Brief Reports |
1 Chelsea and Westminster Hospital, London
2 Brighton and Sussex University Hospital NHS Trust
3 UCL Medical School, London
4 St. Marys NHS Trust, London
5 St. Bartholomews and the Royal London Hospitals
6 Kings College London School of Medicine at Guys, Kings College and St.

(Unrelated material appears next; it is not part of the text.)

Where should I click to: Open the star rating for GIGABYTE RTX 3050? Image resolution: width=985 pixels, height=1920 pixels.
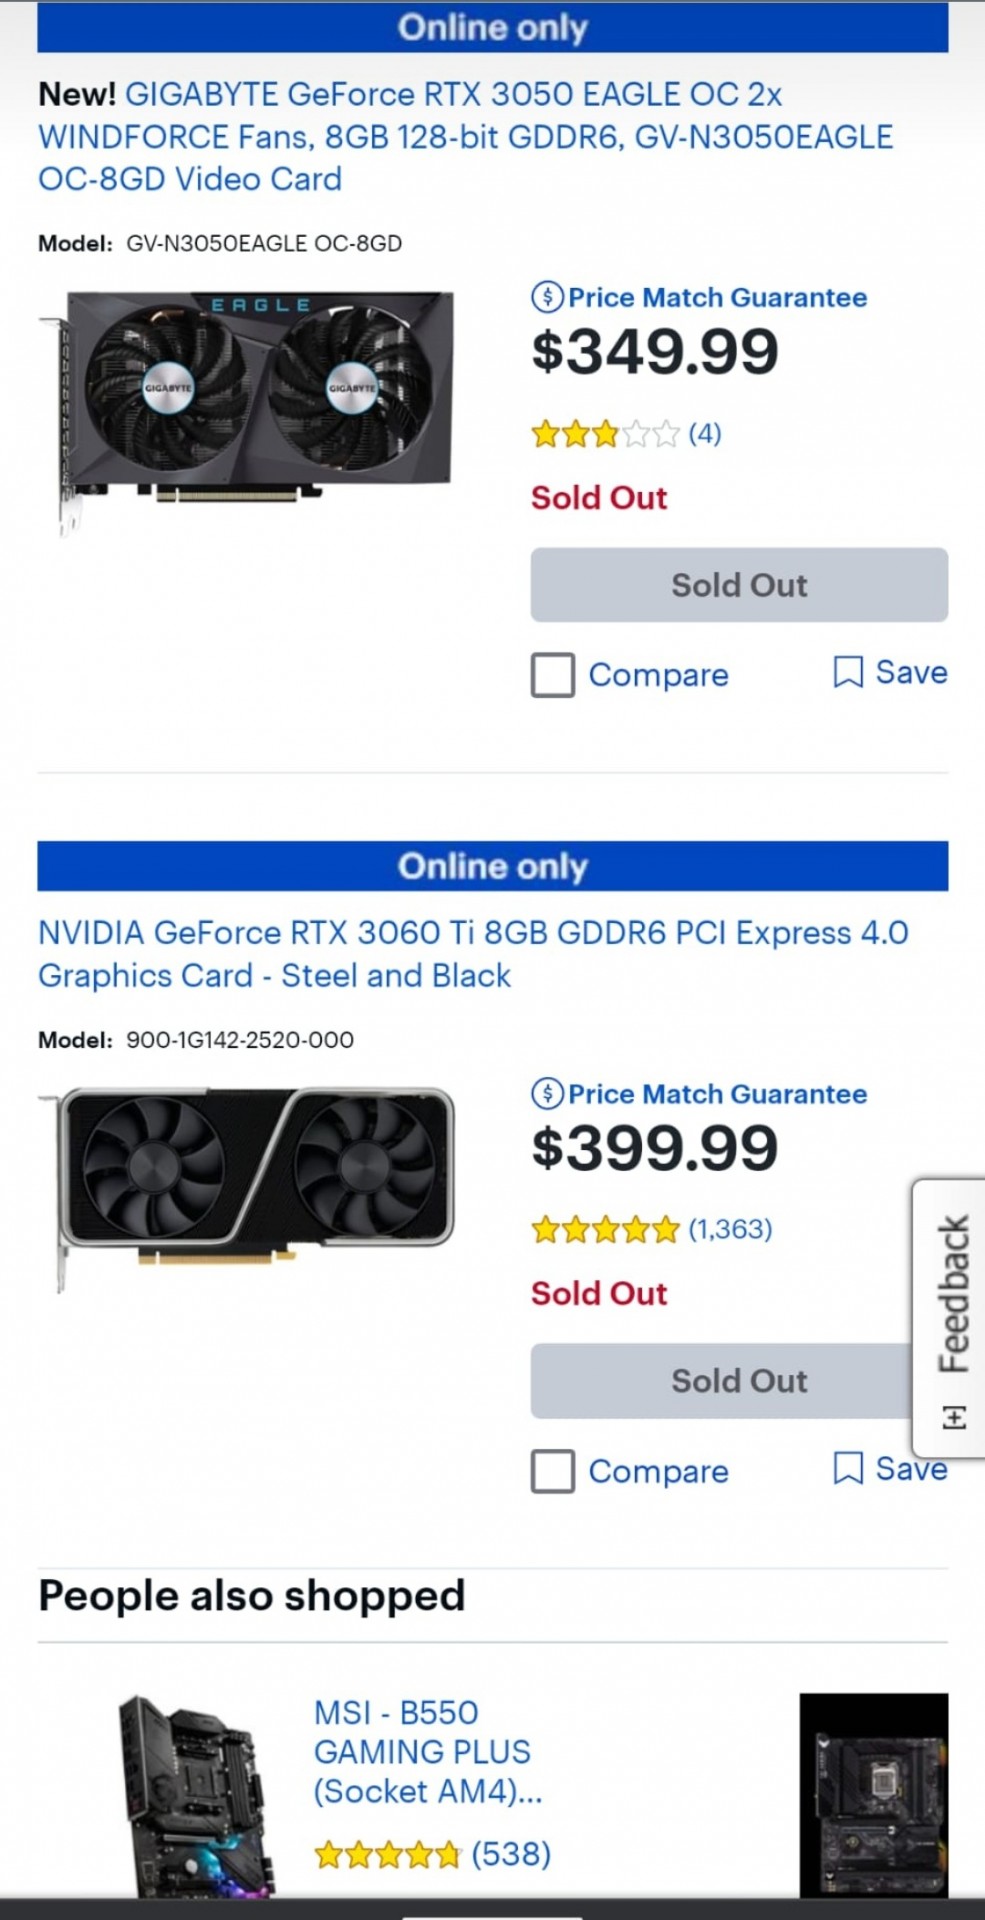coord(605,434)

Thomas Hospitals, London
7 Royal Free NHS Trust, London
8 Western General Hospital, Edinburgh
9 University College London
10 North Middlesex University Hospital NHS Trust
11 Homerton University Hospital NHS Foundation Trust, London
12 Medical Research Council Clinical Trials Unit, London
13 North Bristol NHS Trust, Bristol, UK
Correspondence: Professor Caroline A. Sabin, Research Department of Infection and Population Health, Division of Population Health, UCL Medical School, Royal Free Campus, Rowland Hill Street, London, NW3 2PF, UK. E-mail:c.sabin{at}pcps.ucl.ac.uk
ABSTRACT
Since the introduction of highly active antiretroviral therapy, there has been a decline in the incidence of non-Hodgkins lymphoma among HIV-infected individuals. We described trends in the incidence of systemic non-Hodgkins lymphoma in the UK CHIC Study from 1996–2006 and evaluated the association between immunosuppression and development of systemic non-Hodgkins lymphoma: 286/23,155 (1.2%) individuals developed an AIDS-defining lymphoma (258 systemic). Younger age, receipt of highly active antiretroviral therapy and later calendar year were all independently associated with a reduced risk of systemic non-Hodgkins lymphoma. A lower latest CD4 count was strongly associated with systemic non-Hodgkins lymphoma, in patients who had (RR per log2(cells/mm3) higher: 0.62) and had not (0.70) received highly active antiretroviral therapy. Associations with other measures of immunosuppression, including nadir CD4 count, experience and duration of severe immunosuppression, were generally weaker. Earlier highly active anti-retroviral therapy initiation and wider access to HIV testing is advocated to reduce the risk of systemic non-Hodgkins lymphoma.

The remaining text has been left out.